The method is run on a 150 × 4.6 mm, 5 μm particle C8 column thermostatted to 35 °C and uses a 35:65 methanol:buffer mobile phase; UV detection is at 270 nm. The buffer is prepared
by adding 1 mL of triethylamine (TEA) to 1 L of water and adjusting the pH to 3.0 with concentrated phosphoric acid. Sample
is prepared by dissolving an aliquot in methanol, then diluting to 50:50 methanol:water followed by injection of 50 μL of
this solution. The preservative peak is eluted at about 7 min with a flow-rate of 1 mL/min.
When confronted with problems like this, I like to take a four-step approach:
1) Determine what the goal is.
2) Examine the existing method for potential problems.
3) Plan some experiments that might solve the problem.
4) See if there are any alternative approaches that make sense.
The goal of the current work is to isolate the impurity from the preservative. Once this is done, a determination can be made
to decide whether the formulation needs to be modified to avoid the appearance of the impurity or if it can be ignored. I
suspect that it can be ignored, because at ≈20% of a 0.2% peak, the concentration would be less than the 0.05% reporting level.
The Current Method
Let's next take a look at the existing method — is there anything that raises a possible red flag? The first concern I have
is when I see triethylamine-phosphate (TEAP) used as a buffer. This was a very common buffer when the older, low-purity, type-A
silica columns were in use. The addition of TEA to the mobile phase made sense, because it acted to help suppress active silanol
groups on the silica-based column packing.

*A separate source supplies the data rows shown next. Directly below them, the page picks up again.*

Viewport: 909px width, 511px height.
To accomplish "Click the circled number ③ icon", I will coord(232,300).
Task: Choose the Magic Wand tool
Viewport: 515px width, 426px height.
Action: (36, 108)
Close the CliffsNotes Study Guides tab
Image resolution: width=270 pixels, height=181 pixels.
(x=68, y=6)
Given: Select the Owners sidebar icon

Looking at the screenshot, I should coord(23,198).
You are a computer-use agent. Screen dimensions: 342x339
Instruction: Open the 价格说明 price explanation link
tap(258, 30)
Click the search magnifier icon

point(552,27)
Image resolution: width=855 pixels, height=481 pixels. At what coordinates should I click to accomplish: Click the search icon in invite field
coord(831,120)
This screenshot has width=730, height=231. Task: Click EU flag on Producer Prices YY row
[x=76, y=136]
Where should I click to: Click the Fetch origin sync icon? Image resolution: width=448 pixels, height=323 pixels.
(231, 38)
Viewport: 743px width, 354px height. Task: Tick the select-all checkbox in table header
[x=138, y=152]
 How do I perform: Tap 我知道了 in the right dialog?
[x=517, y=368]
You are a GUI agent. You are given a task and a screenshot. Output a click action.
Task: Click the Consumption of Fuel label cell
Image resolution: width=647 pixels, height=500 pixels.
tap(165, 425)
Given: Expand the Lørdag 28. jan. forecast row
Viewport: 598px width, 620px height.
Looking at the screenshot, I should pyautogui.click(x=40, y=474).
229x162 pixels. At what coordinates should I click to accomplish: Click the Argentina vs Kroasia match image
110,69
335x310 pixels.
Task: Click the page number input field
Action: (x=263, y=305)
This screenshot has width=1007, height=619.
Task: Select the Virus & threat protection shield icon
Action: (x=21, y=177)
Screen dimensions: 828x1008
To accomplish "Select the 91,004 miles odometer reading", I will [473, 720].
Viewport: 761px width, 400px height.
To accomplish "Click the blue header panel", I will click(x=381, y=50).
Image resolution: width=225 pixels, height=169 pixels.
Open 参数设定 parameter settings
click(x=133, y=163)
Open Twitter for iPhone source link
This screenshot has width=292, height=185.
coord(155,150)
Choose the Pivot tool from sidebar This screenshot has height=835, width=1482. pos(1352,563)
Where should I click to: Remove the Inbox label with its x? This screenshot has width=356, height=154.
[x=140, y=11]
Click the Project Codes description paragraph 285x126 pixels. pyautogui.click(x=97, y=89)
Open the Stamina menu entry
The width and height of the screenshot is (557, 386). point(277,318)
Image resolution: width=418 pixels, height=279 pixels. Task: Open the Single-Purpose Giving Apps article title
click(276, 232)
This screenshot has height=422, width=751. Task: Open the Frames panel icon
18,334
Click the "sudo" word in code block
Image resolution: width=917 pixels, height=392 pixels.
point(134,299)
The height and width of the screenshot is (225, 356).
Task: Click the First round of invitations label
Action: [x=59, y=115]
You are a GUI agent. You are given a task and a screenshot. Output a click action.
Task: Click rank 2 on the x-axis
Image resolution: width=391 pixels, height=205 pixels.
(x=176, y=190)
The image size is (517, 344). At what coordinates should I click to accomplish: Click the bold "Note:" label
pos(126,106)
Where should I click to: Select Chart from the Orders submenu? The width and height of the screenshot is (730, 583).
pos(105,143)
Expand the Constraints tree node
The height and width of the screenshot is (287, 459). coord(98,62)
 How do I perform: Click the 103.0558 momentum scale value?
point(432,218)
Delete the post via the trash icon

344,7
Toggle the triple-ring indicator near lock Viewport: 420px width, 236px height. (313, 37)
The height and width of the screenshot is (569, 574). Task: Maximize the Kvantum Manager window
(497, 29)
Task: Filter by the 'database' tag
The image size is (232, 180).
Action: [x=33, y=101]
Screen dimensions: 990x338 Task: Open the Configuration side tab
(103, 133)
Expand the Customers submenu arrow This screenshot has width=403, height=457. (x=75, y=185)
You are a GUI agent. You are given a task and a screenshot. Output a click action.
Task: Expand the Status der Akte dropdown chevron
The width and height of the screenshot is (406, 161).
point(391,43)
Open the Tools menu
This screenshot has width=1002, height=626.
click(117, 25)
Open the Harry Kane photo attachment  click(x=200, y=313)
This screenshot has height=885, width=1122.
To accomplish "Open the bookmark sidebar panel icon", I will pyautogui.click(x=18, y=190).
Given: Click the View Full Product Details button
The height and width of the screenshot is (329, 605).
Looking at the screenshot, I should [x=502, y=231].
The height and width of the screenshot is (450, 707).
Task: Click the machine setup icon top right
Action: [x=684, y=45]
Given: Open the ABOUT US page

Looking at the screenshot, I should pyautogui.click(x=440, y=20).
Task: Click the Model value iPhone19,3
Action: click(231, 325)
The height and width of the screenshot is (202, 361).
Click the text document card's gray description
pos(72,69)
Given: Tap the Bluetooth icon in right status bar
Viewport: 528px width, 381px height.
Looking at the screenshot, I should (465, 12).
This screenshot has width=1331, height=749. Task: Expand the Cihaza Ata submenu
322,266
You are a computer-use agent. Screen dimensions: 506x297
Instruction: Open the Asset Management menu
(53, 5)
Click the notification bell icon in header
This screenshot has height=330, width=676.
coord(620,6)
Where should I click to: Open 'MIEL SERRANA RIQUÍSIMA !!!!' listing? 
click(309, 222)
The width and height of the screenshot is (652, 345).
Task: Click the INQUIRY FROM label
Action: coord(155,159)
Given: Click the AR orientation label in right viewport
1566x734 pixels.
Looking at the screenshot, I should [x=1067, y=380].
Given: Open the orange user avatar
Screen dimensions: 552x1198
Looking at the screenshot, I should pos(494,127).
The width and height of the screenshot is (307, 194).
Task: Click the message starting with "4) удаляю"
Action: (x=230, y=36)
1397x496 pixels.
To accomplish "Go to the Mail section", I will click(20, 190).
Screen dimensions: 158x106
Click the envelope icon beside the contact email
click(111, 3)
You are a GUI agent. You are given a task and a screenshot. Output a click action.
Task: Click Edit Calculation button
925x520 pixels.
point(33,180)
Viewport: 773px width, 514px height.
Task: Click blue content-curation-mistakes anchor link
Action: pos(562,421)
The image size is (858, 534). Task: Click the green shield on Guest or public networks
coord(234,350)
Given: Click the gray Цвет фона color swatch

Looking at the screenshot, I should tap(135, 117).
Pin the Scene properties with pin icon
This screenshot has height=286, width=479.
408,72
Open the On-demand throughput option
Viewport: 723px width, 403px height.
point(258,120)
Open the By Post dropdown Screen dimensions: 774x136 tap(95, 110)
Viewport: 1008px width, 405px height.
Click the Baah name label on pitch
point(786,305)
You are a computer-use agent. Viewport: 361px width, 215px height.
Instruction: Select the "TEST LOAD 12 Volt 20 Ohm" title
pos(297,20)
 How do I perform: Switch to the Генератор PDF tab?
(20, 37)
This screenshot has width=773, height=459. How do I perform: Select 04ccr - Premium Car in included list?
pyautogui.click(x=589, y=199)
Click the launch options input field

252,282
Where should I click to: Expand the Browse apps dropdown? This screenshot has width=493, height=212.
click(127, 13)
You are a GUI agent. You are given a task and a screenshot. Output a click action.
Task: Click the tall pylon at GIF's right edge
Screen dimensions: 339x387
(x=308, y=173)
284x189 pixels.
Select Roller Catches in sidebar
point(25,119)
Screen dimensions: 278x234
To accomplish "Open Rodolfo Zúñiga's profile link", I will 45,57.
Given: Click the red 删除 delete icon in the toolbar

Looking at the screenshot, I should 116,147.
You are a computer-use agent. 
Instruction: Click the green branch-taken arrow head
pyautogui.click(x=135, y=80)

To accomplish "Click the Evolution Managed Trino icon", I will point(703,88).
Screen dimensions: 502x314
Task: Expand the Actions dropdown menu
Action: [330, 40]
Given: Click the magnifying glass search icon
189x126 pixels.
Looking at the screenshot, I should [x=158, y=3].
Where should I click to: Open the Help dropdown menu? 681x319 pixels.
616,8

In these older columns, there was a significant amount of metal contamination, sometimes >100 ppm, of iron and aluminium.
These metals served to "activate" silanol groups to form cation exchange sites on the surface. These were a primary cause
of the significant peak tailing observed for bases when analysed on such columns. With today's higher-purity, type-B silicas
used for the support in most columns, the metal content is reduced to less than 5 ppm in some cases, so the presence of ionized
silanol groups is much less of a concern. This is especially true when the mobile phase pH is low, such as pH 3 used in the
present method. For these reasons, TEA is seldom used today. Does it hurt? I doubt it, but I'm a strong believer in the KISS
principle — Keep It Simple, Stupid. In other words, extra additives to the mobile phase that don't contribute positively to
the separation just make the mobile phase more complicated. And more complicated means more chances for something to go wrong.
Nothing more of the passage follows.